You can use Amazon CloudWatch to collect and track metrics, collect and monitor log files, and set alarms. Amazon CloudWatch can monitor AWS resources such as Amazon EC2 instances, Amazon DynamoDB tables, and Amazon RDS DB instances, as well as custom metrics generated by your applications and services, and any log files your applications generate. You can use Amazon CloudWatch to gain system-wide visibility into resource utilization, application performance, and operational health. You can use these insights to react and keep your application running smoothly.

BMC Cloud Operations Management

BMC Cloud Lifecycle Management is a hybrid (public/private) cloud management platform that allows you to get up and running quickly with simple, out-of-the-box use cases, and also supports more complex, production-class cloud environments.

It supports different cloud infrastructure options such as AWS, Azure, OpenStack, VMware vCloud Director etc. So, if you are running a hybrid infrastructure and don’t want to learn different tools, it may be a good option to look at. It has tools to manage scaling of cloud resources automatically based on user-defined service performance requirements. It also can automate compliance to regulatory and security policies, and ensure ongoing configuration and patching.

CA NimSOft

This is one tool that I hate, but have to mention as it comes from a very big software vendor. It is basically a repositioning of their existing IT management tools to manage cloud infrastructure.

CA Cloud Service Management is a rather lame SaaS Service Management solution that company claims to speed and streamline your service desk operations while reducing complex and repetitive tasks.

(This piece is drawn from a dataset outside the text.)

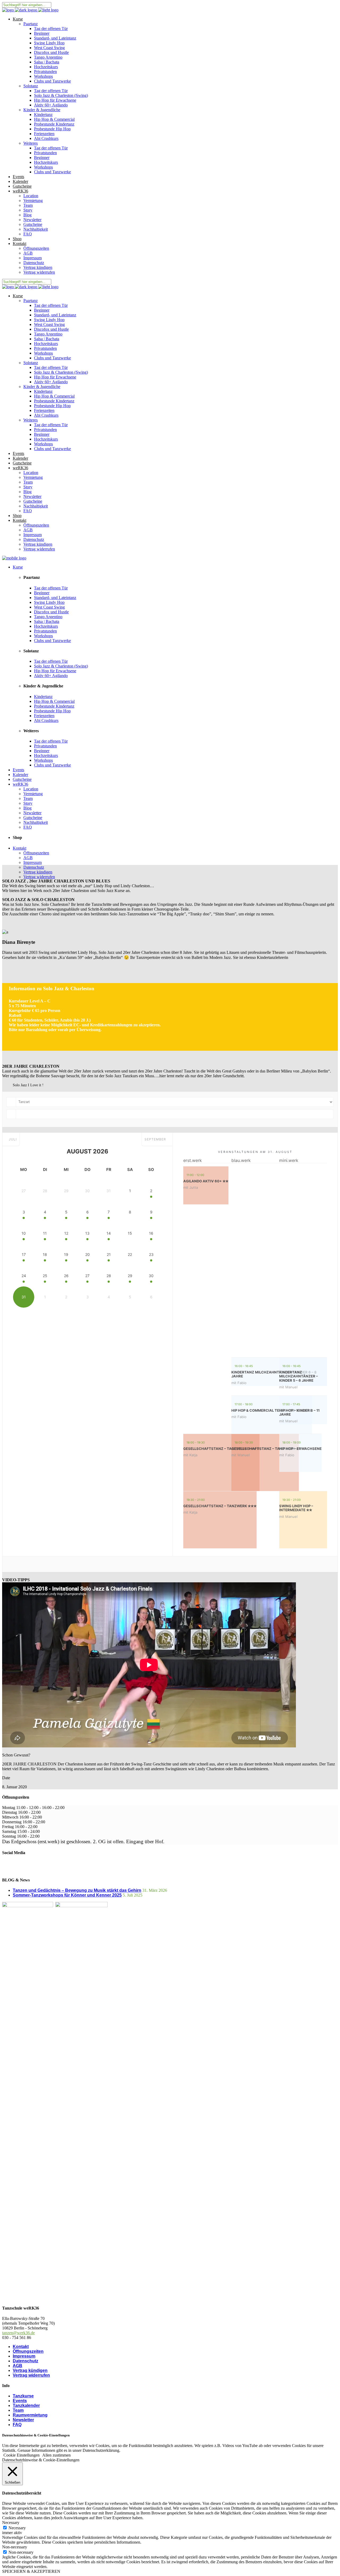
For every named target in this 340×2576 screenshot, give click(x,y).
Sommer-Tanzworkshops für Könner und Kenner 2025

SolarWind Cloud Monitoring Tool

I have used Solarwind for Network and IT infrastructure management for years, and always liked there no fuss approach to systems management in their popular with network tools.

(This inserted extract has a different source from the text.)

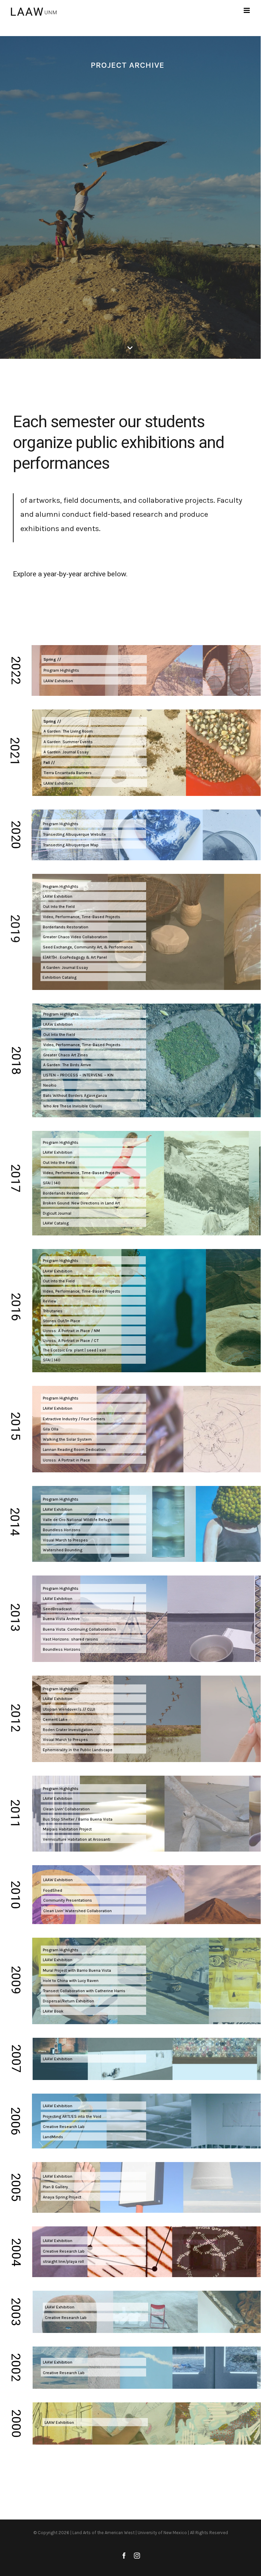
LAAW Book (53, 2011)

Now they have expanded in the cloud infrastructure space by buying Librato, a San Francisco-based Cloud monitoring company in January 2015. I haven’t got opportunity to use their newly announced tool, but based on their expertise in the space, I think it must be good.

According to the company, its software has multiple capabilities to monitor private cloud environments, which include monitoring integrated SaaS applications, compute infrastructure performance, storage infrastructure performance, and planning for capacity.

I would suggest go and check it since they often allow free trial.

Zenoss Cloud Monitoring

Again, if you are running a hybrid cloud and want a tool that can do it all, Zenoss is a good candidate for the same.

This tool made by Zenoss monitors public, private, or hybrid cloud environments with a unified visibility and provides real-time awareness of the entire infrastructure. Zenoss ensures relevance through a model-driven cloud operations management system which maintains a comprehensive model of every device’s hardware, software and network relations which then makes use of that model to ensure that the right monitoring service and policies are implemented on that device.

RevealCloud By CopperEgg

It is a server health and performance monitoring tool provided by CopperEgg, a small IT vendor with expertise in this area.

RevealCloud is a SaaS-based server monitoring service that provides a detailed, unified view of all of your servers, running across OS, public, private clouds, virtual and physical environments. It is capable of capturing and displaying real-time data for all system processes, CPUs, network interfaces, memory, disk I/O and more.

Like most third party tools, it too supports all cloud environments, including Amazon EC2, Rackspace, Windows Azure, SoftLayer and more, with server monitoring for Windows, Hyper-V, Linux, Mac OS X and FreeBSD operating systems.

This is just a small sampling of tools and lot interesting application monitoring tools exist for the cloud. Let me know what is your favorite tool and why.